With fresh guidance on regulations, and elevating consumer expectations, more companies are making the shift to compliant collection of data. In this post, I’ll unpack the definition of consent and highlight the areas I believe to be most clearly misunderstood.

Disclaimer: I’m not a lawyer and this advice should not to be taken as professional advice.

What is consent?

In some situations, the processing of data is necessary for the performance of a contract. For example, processing the address of a customer so that goods purchased online can be delivered, or processing credit card details in order to facilitate the payment. In these situations, consent is not required.

However, “necessary” needs to be interpreted very strictly — marketing emails, Google Analytics, chat widgets, or shopping recommendations most likely do not count. In these cases, you’ll need consent, which is defined in the GDPR as:

Any freely given, specific, informed and unambiguous indication of the data subject’s wishes by which he or she, by a statement or by a clear affirmative action, signifies agreement to the processing of personal data relating to him or her.”

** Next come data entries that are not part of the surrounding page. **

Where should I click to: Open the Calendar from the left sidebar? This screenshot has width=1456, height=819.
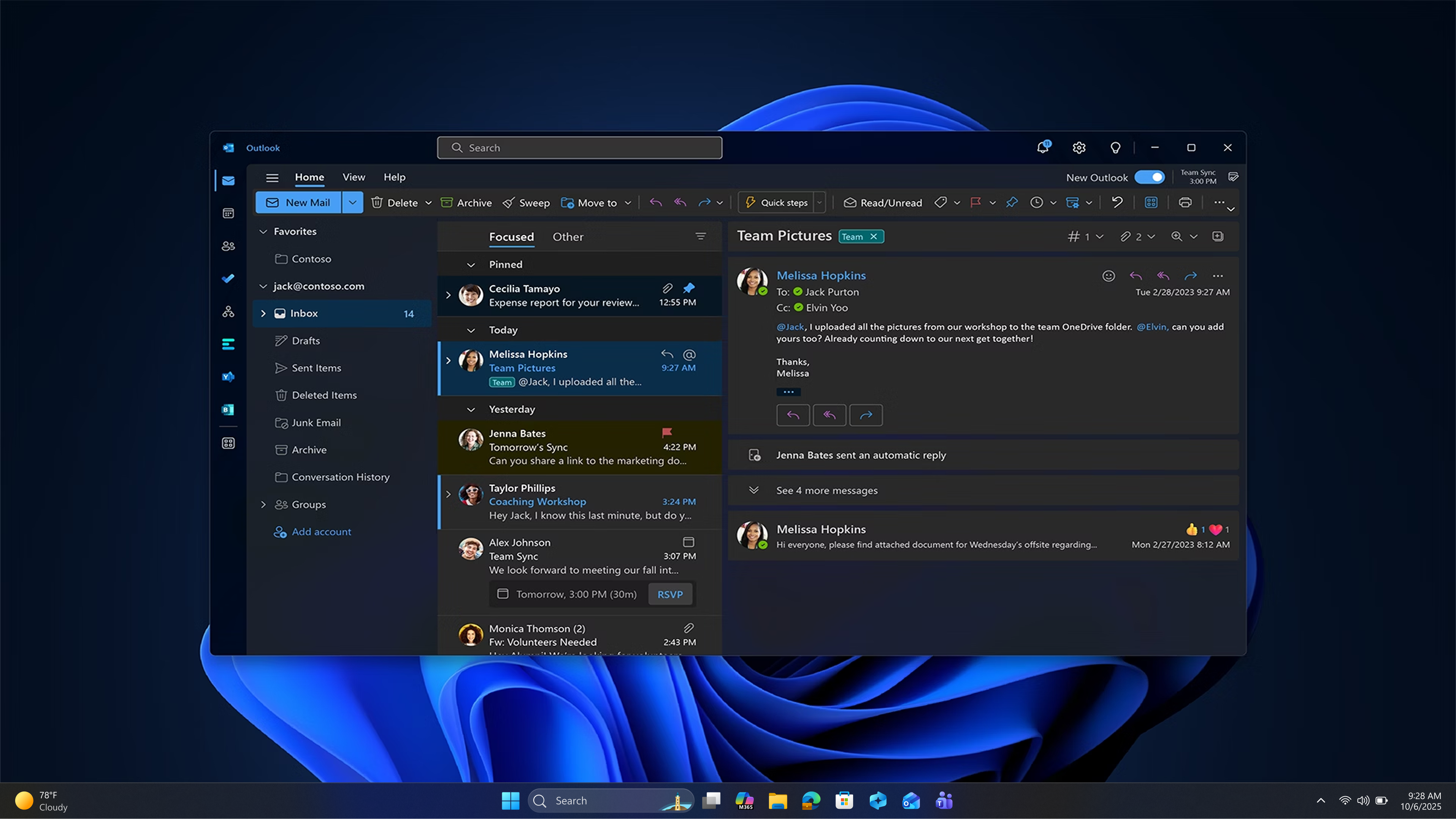[x=228, y=213]
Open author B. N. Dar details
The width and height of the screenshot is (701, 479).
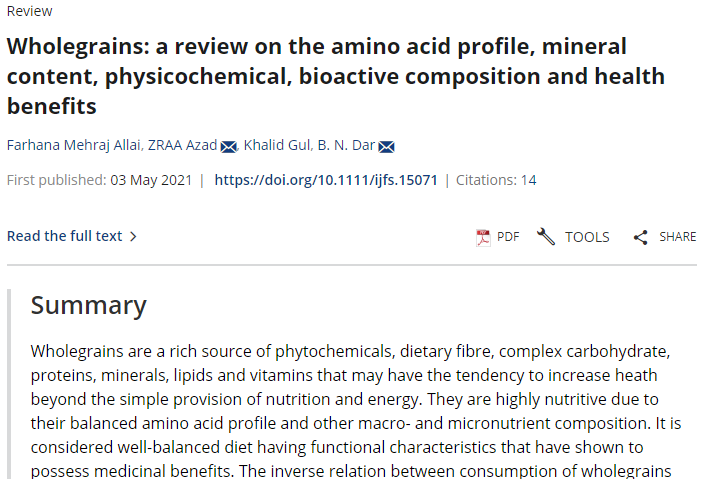(346, 145)
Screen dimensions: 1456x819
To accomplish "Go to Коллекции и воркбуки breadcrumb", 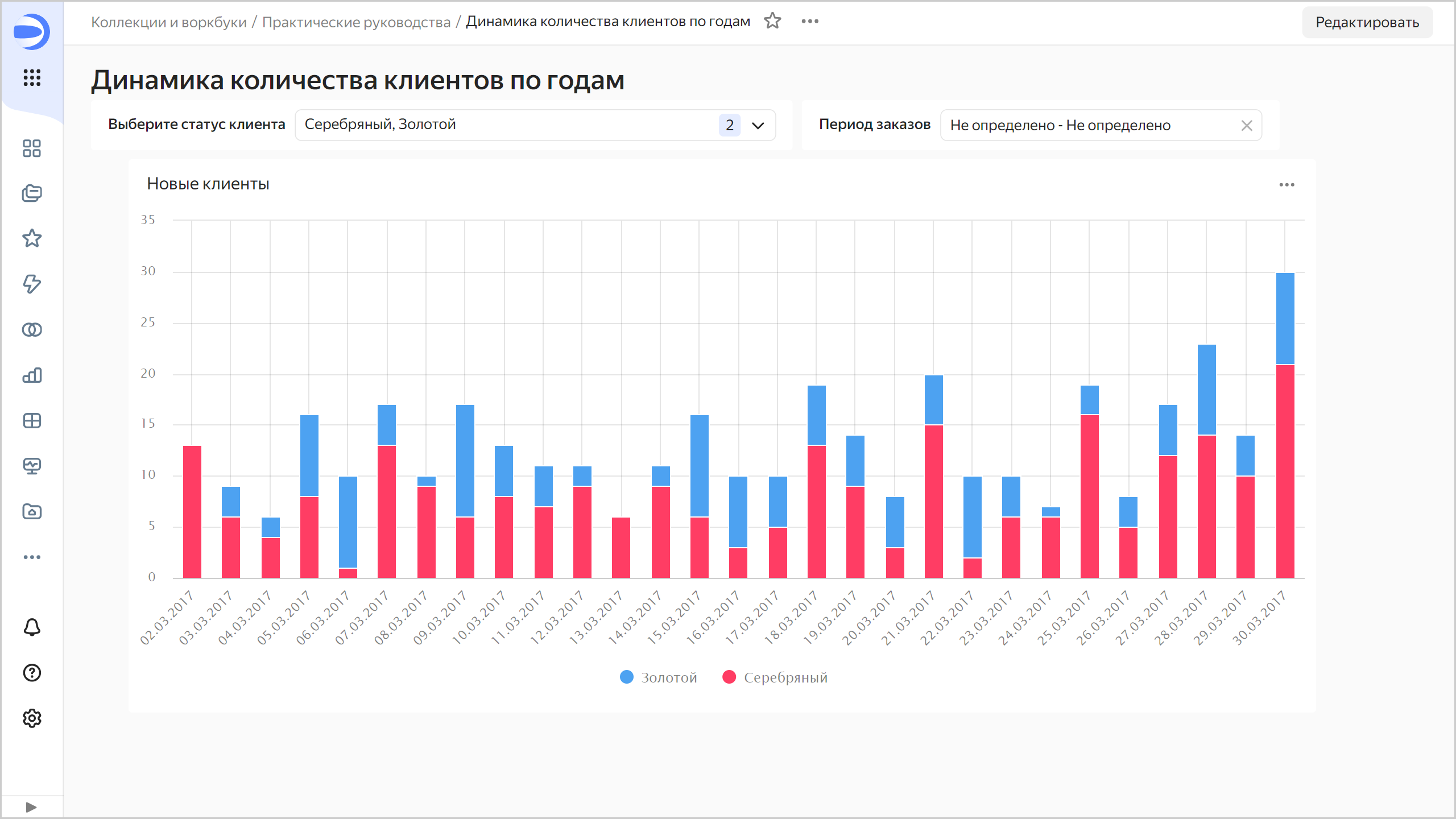I will pos(169,22).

But what exactly does this mean? Let’s break it down.

Freely given

The first thing you shouldn’t do is block access to your website, application or specific features until consent is given.

The most obvious mistake is the use of cookie walls. But it also applies to other parts of your website or app. For example, you should ask yourself whether data like “first name” and “last name” are absolutely essential to the functioning of your product. If they’re not, then don’t make them required.

But this doesn’t mean you can use deception, intimidation or coercion to encourage or influence user consent. For example, putting a star next to the field “First Name”, so users think it’s mandatory, but then still allowing them to sign-up without inputting the field, is not valid consent.

And even if you do both of these correctly — give users fair and genuine choice — you can’t then make the user experience or functionality of your website/app worse because of that choice.

Specific

If you collect/process data for multiple purposes, you need consent for each of those purposes. You can’t bundle the purposes into one consent, like this:

It is better to ask for consent for each purpose. For example, Whereby collect my email address when I create an account, but afterwards they give me choice over the different purposes my email address could be used for.